Throughout my growing up years, I learned that life doesn’t always pan out the way you plan it.  After a decade of searching and experimenting, I learned lessons that would leave an indelible mark on my psyche.  Fantasies are great, they are what keep you hopeful, but the reality is that this is America and there is no uniformity.   Everyone comes from a different background.  People feel connected to different worlds.

Lack of understanding is prevalent in a scene of singles mingling at a bar for the first time.  Closed mindedness and cultural disputes appears to be rampant.  But the most important thing to understand is that you are not alone and everyone is feeling more or less the same way

Dating in your 20’s, 30’s and 40’s is related to one’s psychological draw and relational patterns.  Do you ever find yourself drawn to the same personality type over and over again, even though you know you aren’t going to get anything from it?  Do you ever want something more from someone who isn’t capable of giving any more?    These questions seem to arise in the culture of the new age.  Below you will read about how various men come in different sizes and packages.  Some have a prettier box than others, but at the end of your dating experience, you will have to choose who makes the cut and who is just not worthy of your time and energy.

Sex and the Single desi about relationships amongst South Asians

Sports Obsessed:

An obsessive Dallas Cowboys fan asked me out once.  He made no secret of his obsession.  I didn’t know what I was going to do.  He was hot, but I hadn’t seen a game and I wanted to impress him the best way I could.  Before our first date, I googled the Dallas Cowboy’s website and tried to cram in as many Cowboys’ football facts as I could including roster, game schedule, NFL highlights, etc…However, my date was a lot smarter than I gave him credit for, after about 20 minutes into our conversation, he figured out that I was a football virgin.  I was able to recover from the humiliation rather quickly and I showed interest in learning about his favorite sport and sports team…Thereafter, we spent the majority of our dates hanging out at sports bars and attending sporting events.

Here is what I learned:

Watching a game is what keeps him going.  Don’t disturb him or there will be hell to pay…Ladies, if you plan on dating a man obsessed with sports, you should always have basic knowledge of his favorite sports team.  Forget about the Monday night line-up and embrace Monday night football.

Cheapskate:

My mom once applied to an India Abroad ad for me and set me up with a desi man who wouldn’t spend a dime on our dates.  I consider myself a pretty open-minded person, but this guy was ridiculous.  He once took me to International House of Pancakes and I ordered lemonade and he ordered regular fries.  He told me, he would pay for my lemonade if I paid for his fries.  I was completed dumbfounded….

Follow-up to dating a Cheapskate:

 

He will start off going 50/50 and then slowly back out of his end and expect you to pay for his lifestyle.  Gals, wake up and smell the make-up, this man is not for you.  He is NOT a keeper.  You will end up in divorce court before the ink on your pre-nup dries.
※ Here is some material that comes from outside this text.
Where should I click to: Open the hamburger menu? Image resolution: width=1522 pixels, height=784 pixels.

The two reasons why marriages fail are sexual reasons and financial reasons.  This guy will surely hamper your spirits and drain your bank account.

 

The Narcissist/Addict

So my friend was telling me about this guy she was seeing.  Several months into her relationship, he surprised her with a trip to Vegas.  Who wouldn’t want to go to Vegas?  As soon as she got there, he disappeared on her.  She felt like his mother, always trying to keep tabs on him, he bounced from one casino to the next during the day and early evening, he occupied a booth at Tao nightclub ordering drink after drink (he actually wouldn’t leave the club all night because they weren’t letting people back into the club).  By the time he came back to their suite, he was reeking of booze.  Not to mention, he was drunk out of his mind.  He would sleep all day and do the same thing at night.  His plan was to hit every casino and bar on the Strip.  My friend was absolutely appalled by his ignorant, inconsiderate behavior…
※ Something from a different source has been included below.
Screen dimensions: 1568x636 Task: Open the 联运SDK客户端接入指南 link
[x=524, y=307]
What to expect from a Narcissist/Addict:

 

He is dedicated to all addictive pleasures the world can offer him.  He can be mild or extreme.  A “mild” case might enjoy a good cigar or maybe a shopping spree at Bloomingdales.  A “severe” case might enjoy hookers, cocaine and trips to the Playboy mansion.  I have two words “Charlie Sheen.”  And we all know where a night with Charlie Sheen can lead us.  If your relational pattern leads you to this kind of man over and over again, get help before it’s too late.  These men can be sexy bedroom partners.  But resisting temptation isn’t their specialty and after a while we become their pawns in their chess game of life.

Corporate Giant

A friend of mine was seeing this doctor.  He was every desi mother’s dream.  All of his life he had been a good student, graduated with honors, very knowledgeable about his field; her mother loved him and often asked her daughter (repeatedly) when he will propose.  My friend had one problem; he loved his career more than he loved her.  Sure he would pay on their dates when he had the time to take her out, but she felt that she had to constantly hound him for dates…that wasn’t how she planned to spend her married life….

What to expect from the Corporate Giant:

He’s a lawyer, doctor or businessman, which means he has an unlimited supply of money and he doesn’t have to take anything from anyone.  Let’s face it, the typical desi man has chosen one of these career paths.  This is what desi woman are finding attractive.  The only problem is, dating and relationships seem to take secondary place to their career.

Control Freak:

My friend was telling me about this guy, who was a major control freak.  He appeared to be charming and charismatic, however there was more to him that meets the eye.  He was extremely bossy and demanded that they go to his favorite places and eat at his favorite restaurants.  My friend, began to think, doesn’t she get a say in “HER” life?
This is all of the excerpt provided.